=== Begin Enclosure ===

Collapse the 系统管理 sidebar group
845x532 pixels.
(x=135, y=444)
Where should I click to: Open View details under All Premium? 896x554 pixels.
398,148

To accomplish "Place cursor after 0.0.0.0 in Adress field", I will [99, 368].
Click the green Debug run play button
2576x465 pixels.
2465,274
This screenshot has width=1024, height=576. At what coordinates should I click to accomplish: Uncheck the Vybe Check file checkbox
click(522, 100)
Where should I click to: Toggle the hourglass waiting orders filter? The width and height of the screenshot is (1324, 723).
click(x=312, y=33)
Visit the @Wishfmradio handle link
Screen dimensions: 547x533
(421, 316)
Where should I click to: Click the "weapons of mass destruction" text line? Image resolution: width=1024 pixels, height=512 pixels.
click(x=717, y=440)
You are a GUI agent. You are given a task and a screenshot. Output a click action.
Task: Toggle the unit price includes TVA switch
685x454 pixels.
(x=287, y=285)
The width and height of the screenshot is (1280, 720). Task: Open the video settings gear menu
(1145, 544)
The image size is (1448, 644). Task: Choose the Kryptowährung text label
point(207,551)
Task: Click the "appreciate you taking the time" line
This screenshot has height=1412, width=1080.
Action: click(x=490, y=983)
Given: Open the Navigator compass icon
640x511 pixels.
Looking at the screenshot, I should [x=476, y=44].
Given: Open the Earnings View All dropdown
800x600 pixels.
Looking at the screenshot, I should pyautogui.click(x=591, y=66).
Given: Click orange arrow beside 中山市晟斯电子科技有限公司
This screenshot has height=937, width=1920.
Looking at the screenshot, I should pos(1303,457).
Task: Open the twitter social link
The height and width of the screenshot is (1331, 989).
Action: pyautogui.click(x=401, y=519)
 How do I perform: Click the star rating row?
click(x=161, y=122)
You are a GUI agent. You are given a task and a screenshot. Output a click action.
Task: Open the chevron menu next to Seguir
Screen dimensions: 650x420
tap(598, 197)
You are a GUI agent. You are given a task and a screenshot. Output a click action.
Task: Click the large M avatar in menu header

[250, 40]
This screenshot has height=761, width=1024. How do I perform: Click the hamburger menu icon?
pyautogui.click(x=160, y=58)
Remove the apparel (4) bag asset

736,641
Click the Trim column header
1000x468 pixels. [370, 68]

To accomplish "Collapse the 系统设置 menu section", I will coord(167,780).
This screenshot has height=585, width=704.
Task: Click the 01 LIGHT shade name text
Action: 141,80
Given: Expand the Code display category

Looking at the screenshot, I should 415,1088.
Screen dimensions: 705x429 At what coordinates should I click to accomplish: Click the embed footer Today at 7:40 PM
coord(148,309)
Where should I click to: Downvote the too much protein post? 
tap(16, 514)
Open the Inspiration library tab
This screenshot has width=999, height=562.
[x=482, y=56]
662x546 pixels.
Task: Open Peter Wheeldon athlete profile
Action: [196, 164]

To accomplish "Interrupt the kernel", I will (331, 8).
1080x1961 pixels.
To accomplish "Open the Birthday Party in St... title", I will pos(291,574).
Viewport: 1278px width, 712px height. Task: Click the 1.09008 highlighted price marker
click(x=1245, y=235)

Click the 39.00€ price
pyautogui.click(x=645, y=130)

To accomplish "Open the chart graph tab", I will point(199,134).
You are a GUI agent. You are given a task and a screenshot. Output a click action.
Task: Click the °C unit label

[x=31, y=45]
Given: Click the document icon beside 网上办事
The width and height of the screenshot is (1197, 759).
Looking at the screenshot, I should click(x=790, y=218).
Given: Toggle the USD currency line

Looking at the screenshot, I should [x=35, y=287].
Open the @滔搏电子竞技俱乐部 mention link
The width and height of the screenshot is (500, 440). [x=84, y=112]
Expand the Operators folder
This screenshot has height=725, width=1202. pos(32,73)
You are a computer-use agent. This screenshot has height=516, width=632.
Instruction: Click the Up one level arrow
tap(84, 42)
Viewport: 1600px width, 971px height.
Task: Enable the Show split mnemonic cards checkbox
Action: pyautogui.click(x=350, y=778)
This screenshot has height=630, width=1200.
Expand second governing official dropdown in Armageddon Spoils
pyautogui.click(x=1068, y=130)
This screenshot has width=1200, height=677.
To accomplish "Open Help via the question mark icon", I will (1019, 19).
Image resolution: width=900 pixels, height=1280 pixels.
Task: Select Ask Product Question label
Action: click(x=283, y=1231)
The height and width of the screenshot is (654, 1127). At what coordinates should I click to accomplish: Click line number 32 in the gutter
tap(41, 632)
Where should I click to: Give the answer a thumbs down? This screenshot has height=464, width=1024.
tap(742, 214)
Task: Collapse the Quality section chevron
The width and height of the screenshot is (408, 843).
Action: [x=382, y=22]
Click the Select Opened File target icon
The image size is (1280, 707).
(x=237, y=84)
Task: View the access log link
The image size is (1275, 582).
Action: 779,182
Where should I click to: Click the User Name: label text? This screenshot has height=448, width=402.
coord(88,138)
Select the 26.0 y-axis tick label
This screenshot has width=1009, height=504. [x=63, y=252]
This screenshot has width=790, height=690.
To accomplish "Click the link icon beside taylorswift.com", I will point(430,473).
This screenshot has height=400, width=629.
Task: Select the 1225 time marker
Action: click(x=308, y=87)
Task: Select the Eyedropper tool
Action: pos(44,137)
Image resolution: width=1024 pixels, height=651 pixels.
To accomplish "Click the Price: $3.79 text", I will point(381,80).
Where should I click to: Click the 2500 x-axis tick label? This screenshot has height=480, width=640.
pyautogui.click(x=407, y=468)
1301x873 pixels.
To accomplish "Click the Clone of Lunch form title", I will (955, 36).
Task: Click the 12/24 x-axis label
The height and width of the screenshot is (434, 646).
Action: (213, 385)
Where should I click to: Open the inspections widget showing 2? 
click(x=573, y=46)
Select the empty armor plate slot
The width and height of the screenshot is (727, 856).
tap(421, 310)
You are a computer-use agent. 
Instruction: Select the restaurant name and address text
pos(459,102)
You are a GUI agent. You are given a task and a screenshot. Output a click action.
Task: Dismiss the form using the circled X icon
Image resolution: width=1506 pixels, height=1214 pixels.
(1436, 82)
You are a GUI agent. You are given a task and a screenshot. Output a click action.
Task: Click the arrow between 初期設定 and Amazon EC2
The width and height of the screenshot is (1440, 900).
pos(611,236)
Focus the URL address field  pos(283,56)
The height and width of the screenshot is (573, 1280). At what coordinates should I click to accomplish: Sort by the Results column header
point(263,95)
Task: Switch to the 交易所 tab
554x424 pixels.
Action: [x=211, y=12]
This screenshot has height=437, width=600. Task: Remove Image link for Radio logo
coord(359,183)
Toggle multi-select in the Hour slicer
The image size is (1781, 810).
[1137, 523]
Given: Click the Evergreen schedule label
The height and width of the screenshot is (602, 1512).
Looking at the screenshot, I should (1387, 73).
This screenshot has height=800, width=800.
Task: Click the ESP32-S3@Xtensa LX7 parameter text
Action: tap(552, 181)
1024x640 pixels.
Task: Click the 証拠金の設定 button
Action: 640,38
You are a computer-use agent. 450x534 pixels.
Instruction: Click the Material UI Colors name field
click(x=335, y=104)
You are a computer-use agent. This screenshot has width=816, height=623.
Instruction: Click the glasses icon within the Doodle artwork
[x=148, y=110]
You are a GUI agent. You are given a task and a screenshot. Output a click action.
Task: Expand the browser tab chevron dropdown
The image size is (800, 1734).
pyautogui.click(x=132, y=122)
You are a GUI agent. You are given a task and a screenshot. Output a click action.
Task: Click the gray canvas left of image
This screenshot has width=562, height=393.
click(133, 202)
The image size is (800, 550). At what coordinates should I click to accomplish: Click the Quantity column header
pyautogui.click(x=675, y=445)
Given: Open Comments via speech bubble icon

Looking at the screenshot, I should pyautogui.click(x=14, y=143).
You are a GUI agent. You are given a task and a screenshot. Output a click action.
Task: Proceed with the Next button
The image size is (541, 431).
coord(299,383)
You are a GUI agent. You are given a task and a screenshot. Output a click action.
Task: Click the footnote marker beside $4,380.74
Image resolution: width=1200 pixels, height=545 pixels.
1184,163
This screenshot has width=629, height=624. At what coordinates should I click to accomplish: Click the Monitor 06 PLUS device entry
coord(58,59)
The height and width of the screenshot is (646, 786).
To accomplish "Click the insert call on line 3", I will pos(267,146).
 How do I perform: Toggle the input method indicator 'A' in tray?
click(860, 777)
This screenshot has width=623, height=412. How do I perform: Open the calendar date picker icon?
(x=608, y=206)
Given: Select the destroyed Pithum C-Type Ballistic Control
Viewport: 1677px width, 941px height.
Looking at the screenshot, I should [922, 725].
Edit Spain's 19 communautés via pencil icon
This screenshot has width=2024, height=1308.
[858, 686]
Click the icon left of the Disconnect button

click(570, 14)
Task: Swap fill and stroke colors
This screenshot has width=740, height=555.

=== End Enclosure ===

- [What needs to be done] Work through the records line by line and tally those with the word "title". Report only the total.

- [Response to this task] 2